• [Exercise brief]: Would you return the lines between the one holding "Your Cart: (465, 6)" and the one holding "Pet Holiday Safety Tips (47, 298)", inclusive, and only those, exactly as they stand in the listing below?

● ● ● ● ● ● ●

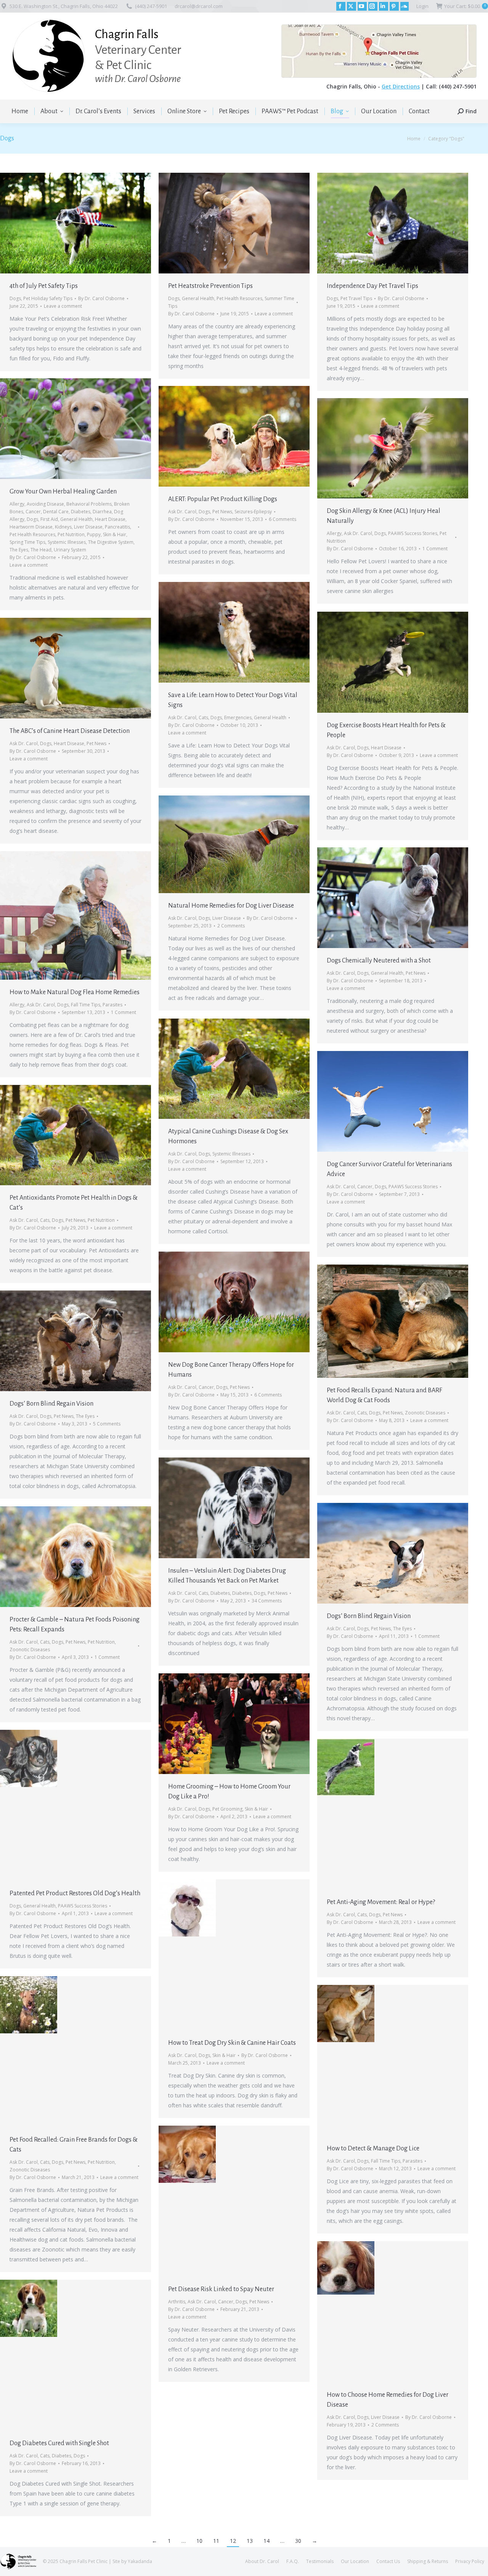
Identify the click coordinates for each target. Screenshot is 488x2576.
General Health (198, 298)
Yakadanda (140, 2561)
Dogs (15, 298)
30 (298, 2540)
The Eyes (19, 549)
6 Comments (282, 519)
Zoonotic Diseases (425, 1412)
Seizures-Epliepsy (253, 511)
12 (233, 2540)
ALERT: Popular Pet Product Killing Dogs (222, 499)
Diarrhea (102, 511)
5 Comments (106, 1424)
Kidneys (63, 527)
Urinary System (70, 549)
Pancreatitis (117, 527)
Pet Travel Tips (356, 298)
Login (422, 6)
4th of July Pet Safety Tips (44, 286)
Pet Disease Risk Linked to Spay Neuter (221, 2289)
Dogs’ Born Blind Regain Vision (51, 1403)
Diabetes (80, 511)
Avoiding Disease (45, 504)
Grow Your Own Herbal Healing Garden (63, 491)
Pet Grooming (227, 1809)
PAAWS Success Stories (412, 533)
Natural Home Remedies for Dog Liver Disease (231, 905)
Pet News (222, 511)
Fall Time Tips (85, 1004)
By (101, 298)
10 (199, 2540)
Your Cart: (465, 6)
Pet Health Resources (239, 298)
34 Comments (267, 1600)
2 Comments (231, 925)
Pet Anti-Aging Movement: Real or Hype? (381, 1902)
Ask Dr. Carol (182, 511)
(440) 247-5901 (151, 6)
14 (266, 2540)
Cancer (33, 511)
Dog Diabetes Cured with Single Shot (59, 2443)
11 (216, 2540)
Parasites (112, 1004)
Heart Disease (110, 519)
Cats (203, 717)
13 (250, 2540)
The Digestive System (110, 542)
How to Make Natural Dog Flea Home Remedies (75, 992)
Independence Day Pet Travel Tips (372, 286)
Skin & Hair (114, 534)
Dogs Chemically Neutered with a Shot (379, 960)
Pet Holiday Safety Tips (47, 298)
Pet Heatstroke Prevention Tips (210, 286)
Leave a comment (63, 306)
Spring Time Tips (27, 542)
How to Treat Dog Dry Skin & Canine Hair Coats (232, 2042)
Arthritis (176, 2301)
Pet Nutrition (71, 534)
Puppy (94, 534)
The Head (40, 549)
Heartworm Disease (31, 527)
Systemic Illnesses (67, 542)
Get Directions (401, 86)
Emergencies (238, 717)
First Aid (49, 519)
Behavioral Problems (89, 504)
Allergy (17, 504)
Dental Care (56, 511)
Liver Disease (88, 527)
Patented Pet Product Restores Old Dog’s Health (75, 1893)
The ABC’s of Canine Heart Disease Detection (70, 731)
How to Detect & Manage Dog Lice (373, 2148)
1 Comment (435, 548)
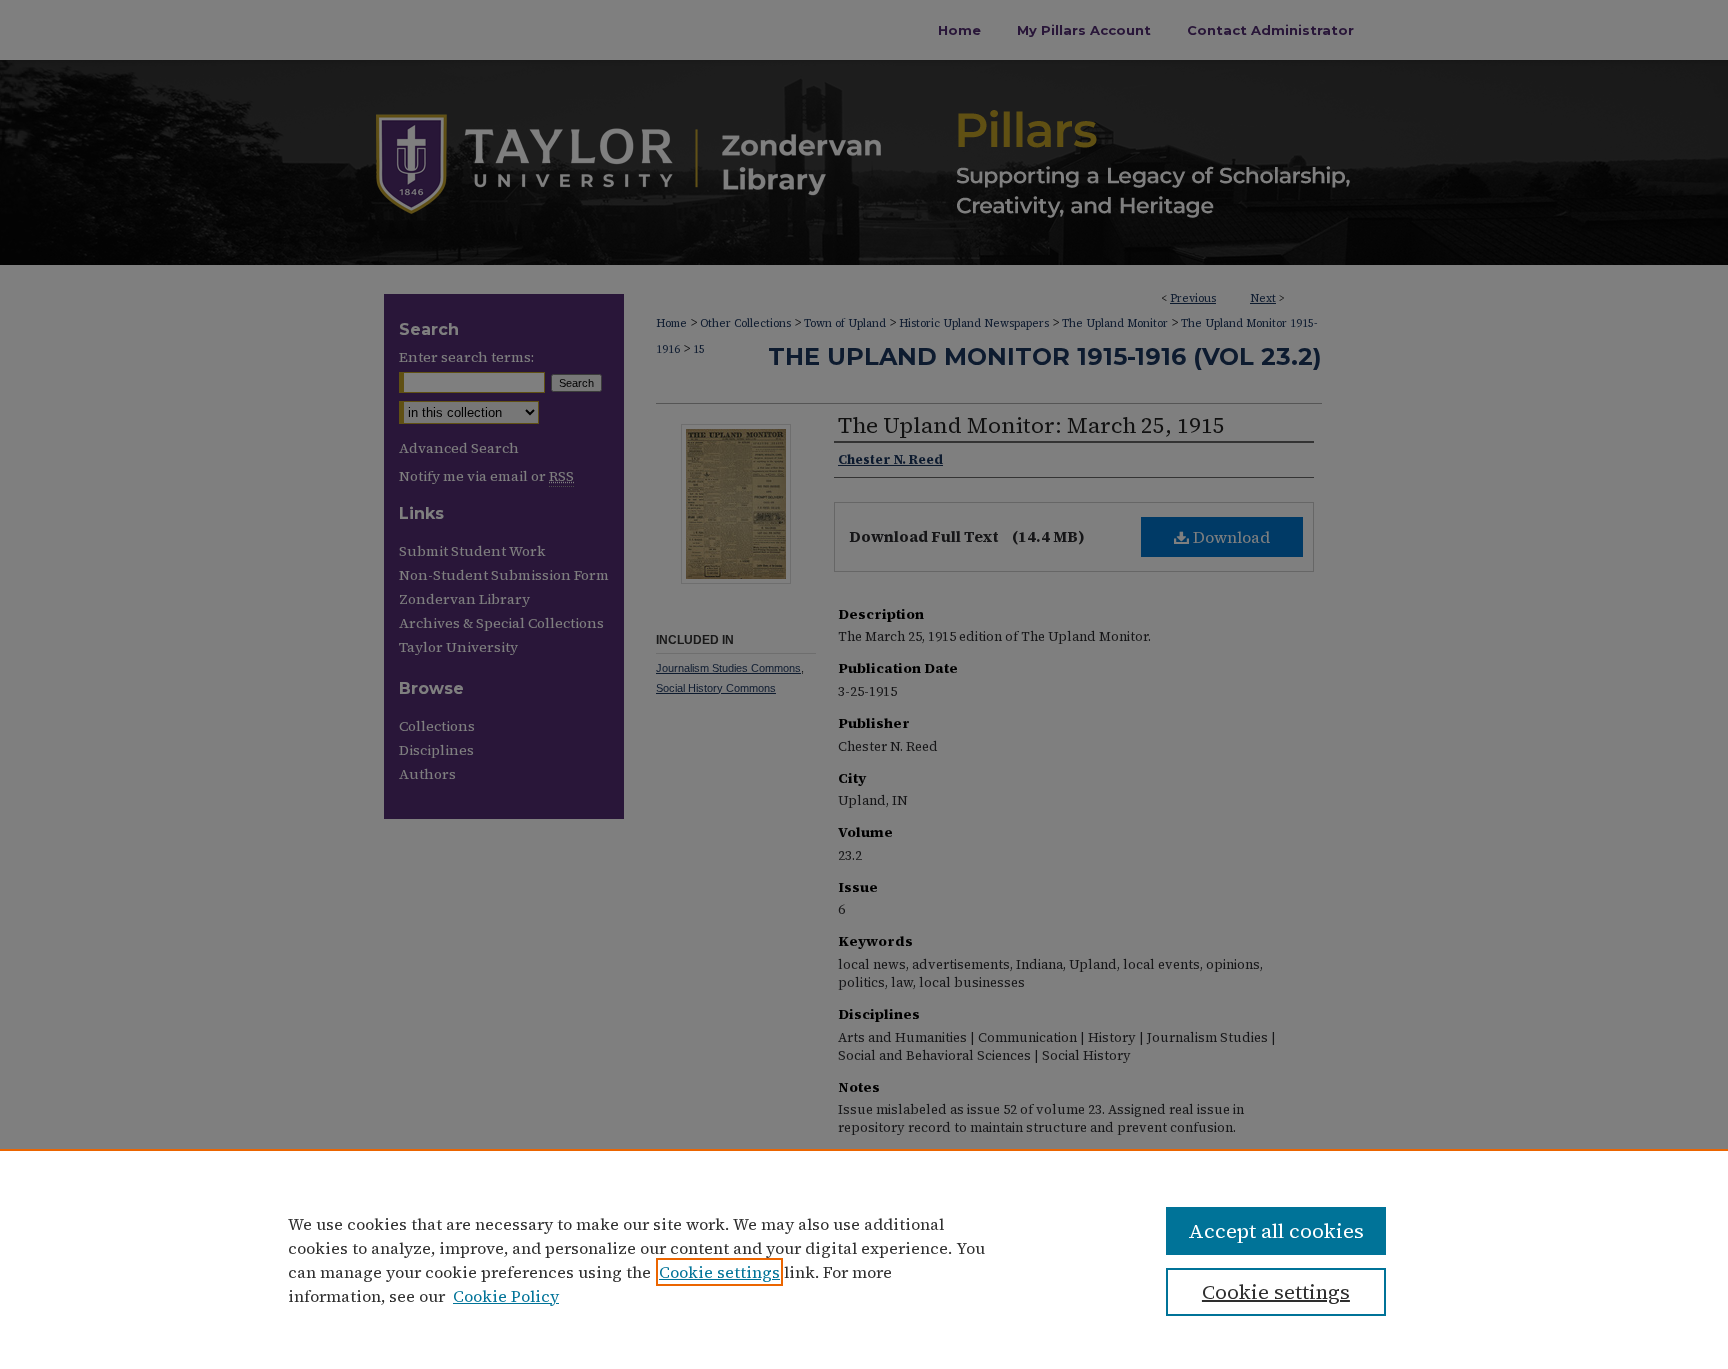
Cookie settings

● ● ● ● ● ● ●

• [Exercise output]:
Your Cart: (465, 6)
Pet Health Resources (239, 298)
34 Comments (267, 1600)
2 Comments (231, 925)
Pet Anti-Aging Movement: Real or Hype? (381, 1902)
Ask Dr. Carol (182, 511)
(440) 247-5901 (151, 6)
14 (266, 2540)
Cancer (33, 511)
Dog Diabetes Cured with Single Shot (59, 2443)
11 (216, 2540)
Parasites (112, 1004)
Heart Disease (110, 519)
Cats (203, 717)
13 (250, 2540)
The Digestive System (110, 542)
How to Make Natural Dog Flea Home Remedies (75, 992)
Independence Day Pet Travel Tips (372, 286)
Skin & Hair (114, 534)
Dogs Chemically Neutered with a Shot (379, 960)
Pet Holiday Safety Tips (47, 298)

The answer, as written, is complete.